NEW YORK (AP) — While shoppers are getting everything from morning coffee to complete work wardrobes delivered to their homes, some businesses are working with ride-hailing company Uber to entice customers through their doors.
Uber launched a voucher program Tuesday that enables companies like Westfield Mall and TGI Fridays to dole out free or discounted rides to customers, offering a way for retailers to counter declining foot traffic heightened by the growth of online shopping.
Retail traffic has declined 2.3 percent over the last two years, according to Cowen Equity Research. Malls in particular have experienced a drop-off as younger generations living in urban centers have shown little interest in owning cars and taking trips to suburban shopping malls, said Jon Reily, vice president and global commerce strategy lead at Publicis Sapient.
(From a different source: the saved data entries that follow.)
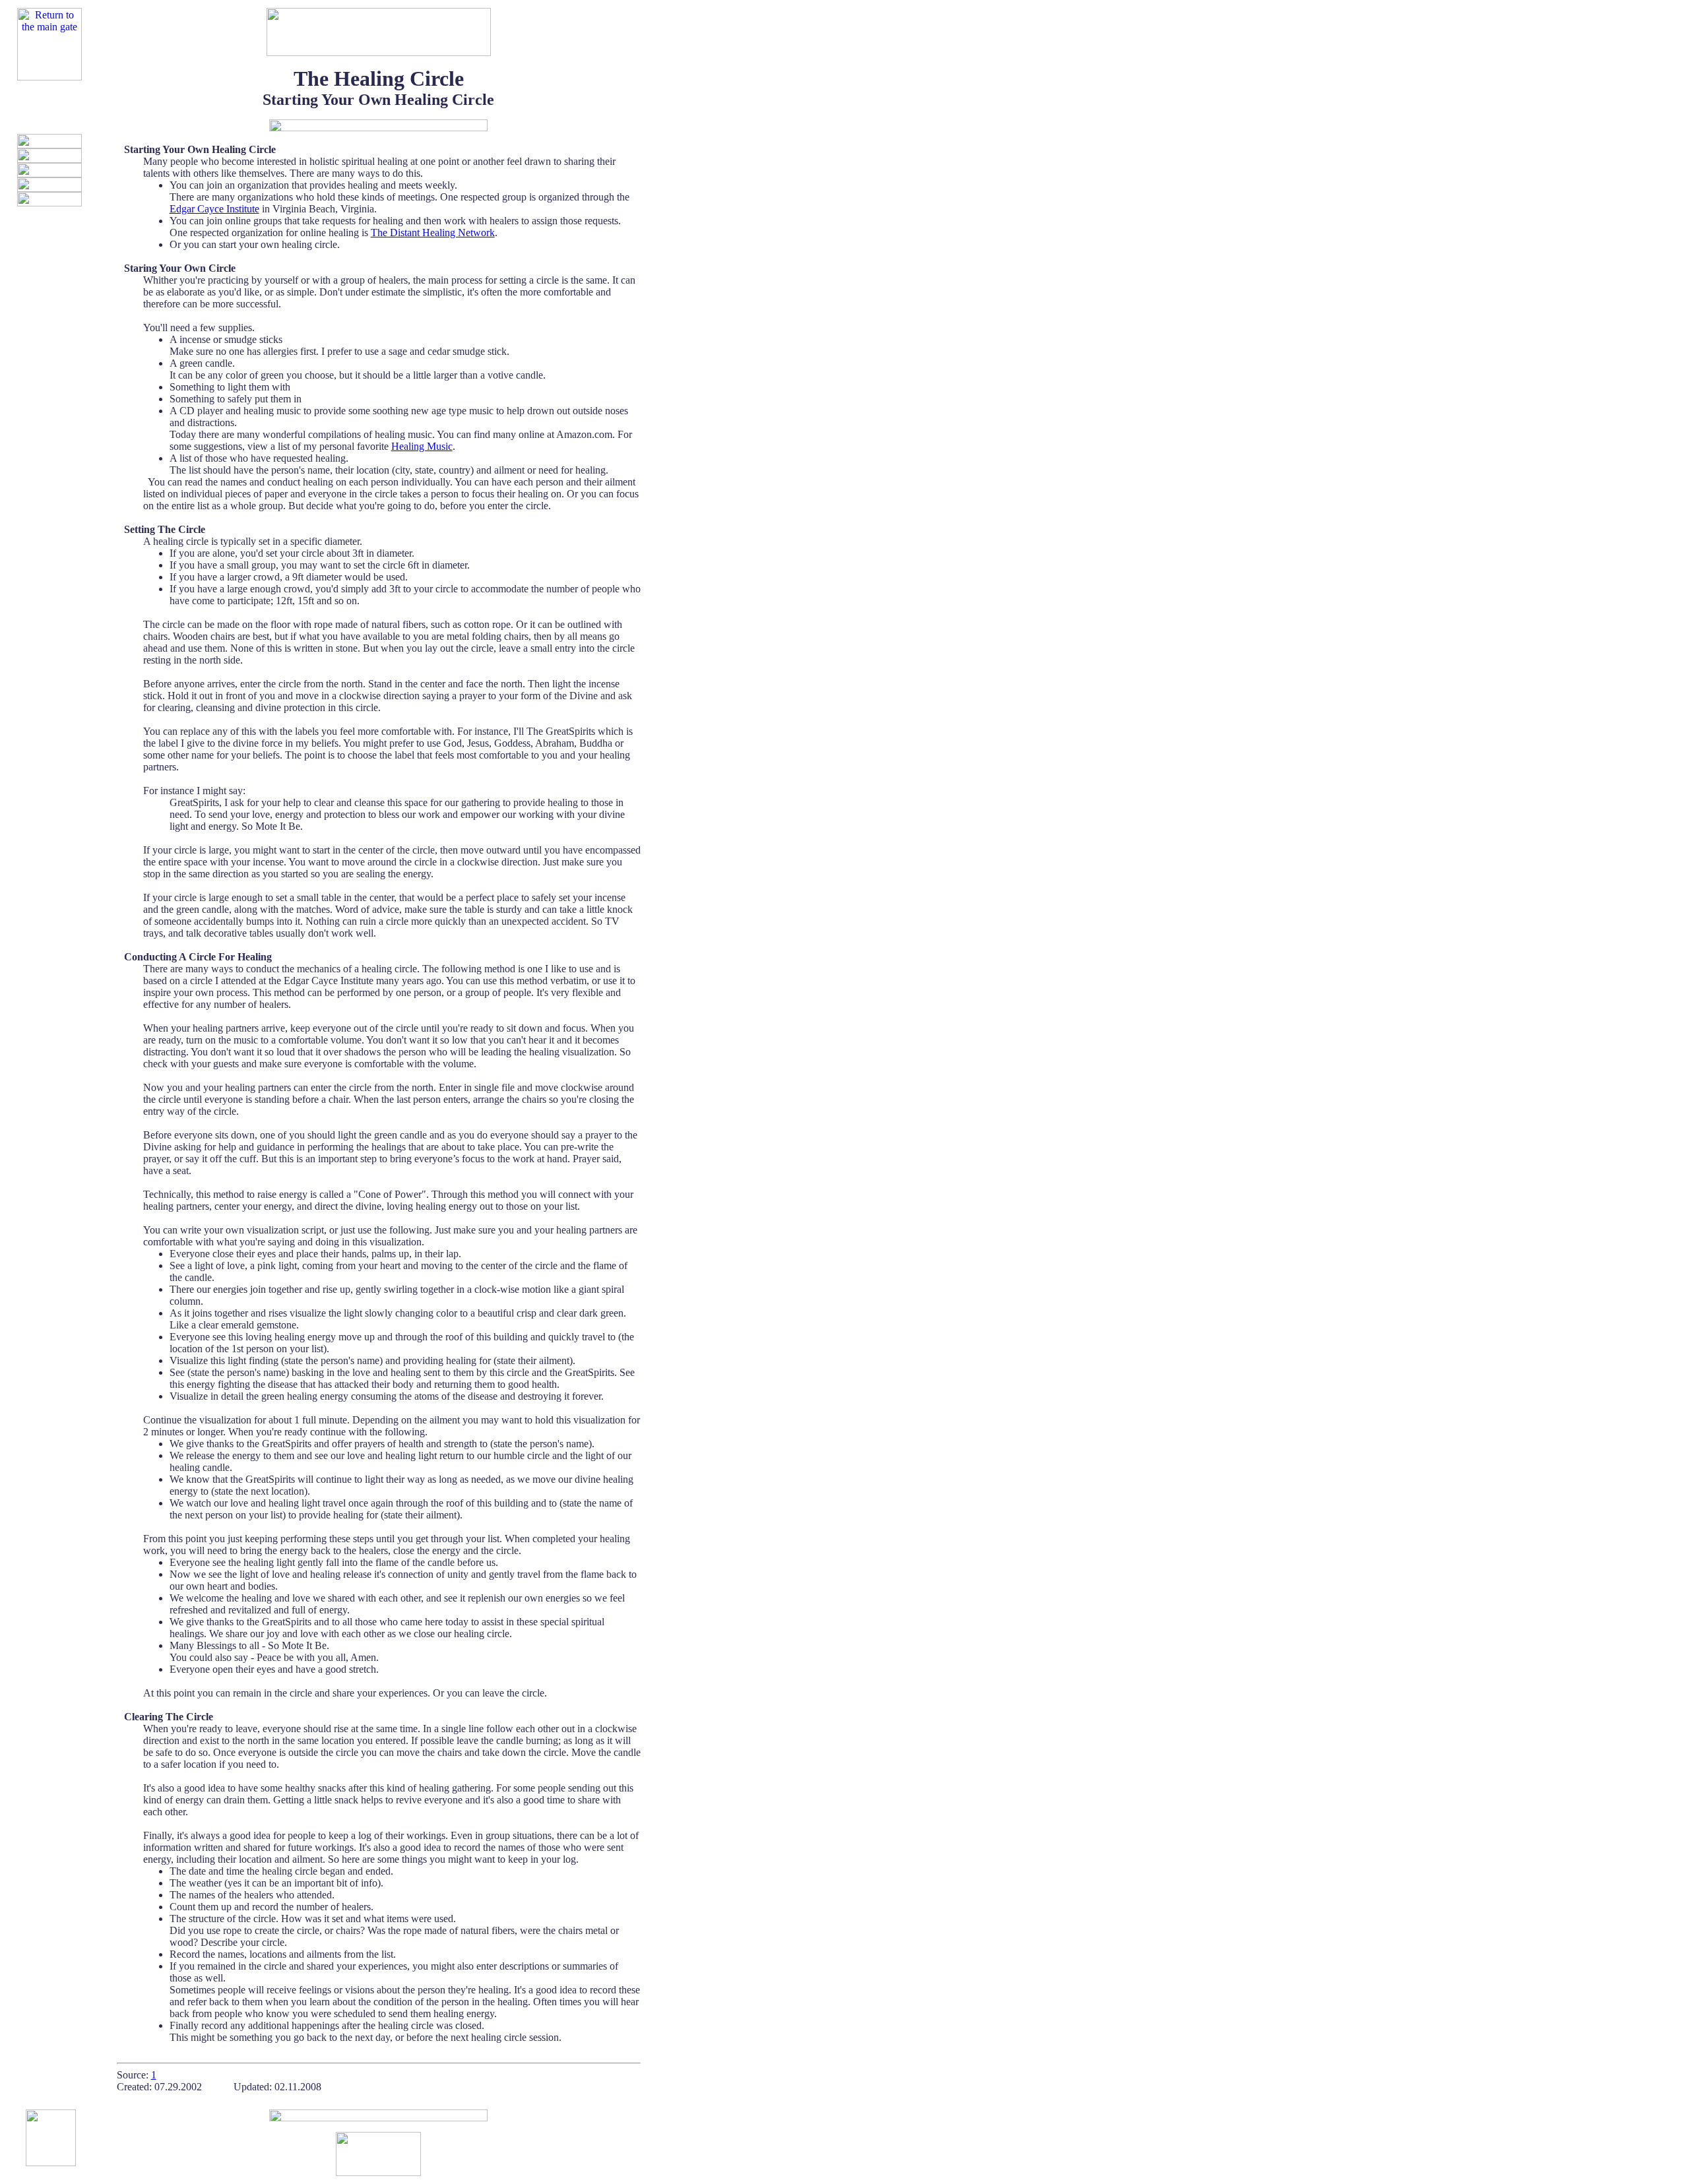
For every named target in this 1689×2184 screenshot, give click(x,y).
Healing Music (422, 446)
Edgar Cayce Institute (214, 208)
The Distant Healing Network (433, 232)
The growing number of retail bankruptcies illustrates the problem, he said.
“That’s a great move for malls to get people in the door, because malls need footfall, and anything that they can do to get that is a good thing,” Reily said.
Restaurants are also participating in the Uber vouchers, including some that are already delivering food to customers’ homes through Uber Eats.
Getting diners back into the restaurant — even if it means paying for their ride — could enable restaurants to make more money since customers could be more inclined to order a dessert or alcoholic beverage than if they ordered delivery to their homes.
Alcohol is a money-maker for restaurants, and delivering happy hour margaritas or cocktails in an Uber car isn’t a viable option. Uber does deliver alcohol from a very limited number of restaurants, but it is not available to most customers.
“Our bartenders might hand these out as a way to ensure we’re providing a great guest experience,” said Sherif Mityas, chief strategy officer at TGI Fridays.
The vouchers — like coupons — could be given out as a perk to rewards members, creating another visit that might not happen otherwise, Mityas said.